- _Problem details_
Below is some material. Set down exactly the line where "How do I perform: Click" appears and all lines after it, and stop at the last line.

- _Records_
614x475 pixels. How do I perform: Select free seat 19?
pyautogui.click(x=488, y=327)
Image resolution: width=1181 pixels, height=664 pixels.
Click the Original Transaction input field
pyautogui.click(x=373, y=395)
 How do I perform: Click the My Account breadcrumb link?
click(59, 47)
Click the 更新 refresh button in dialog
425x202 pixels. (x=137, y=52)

- _Solution_
 How do I perform: Click the My Account breadcrumb link?
click(59, 47)
Click the 更新 refresh button in dialog
425x202 pixels. (x=137, y=52)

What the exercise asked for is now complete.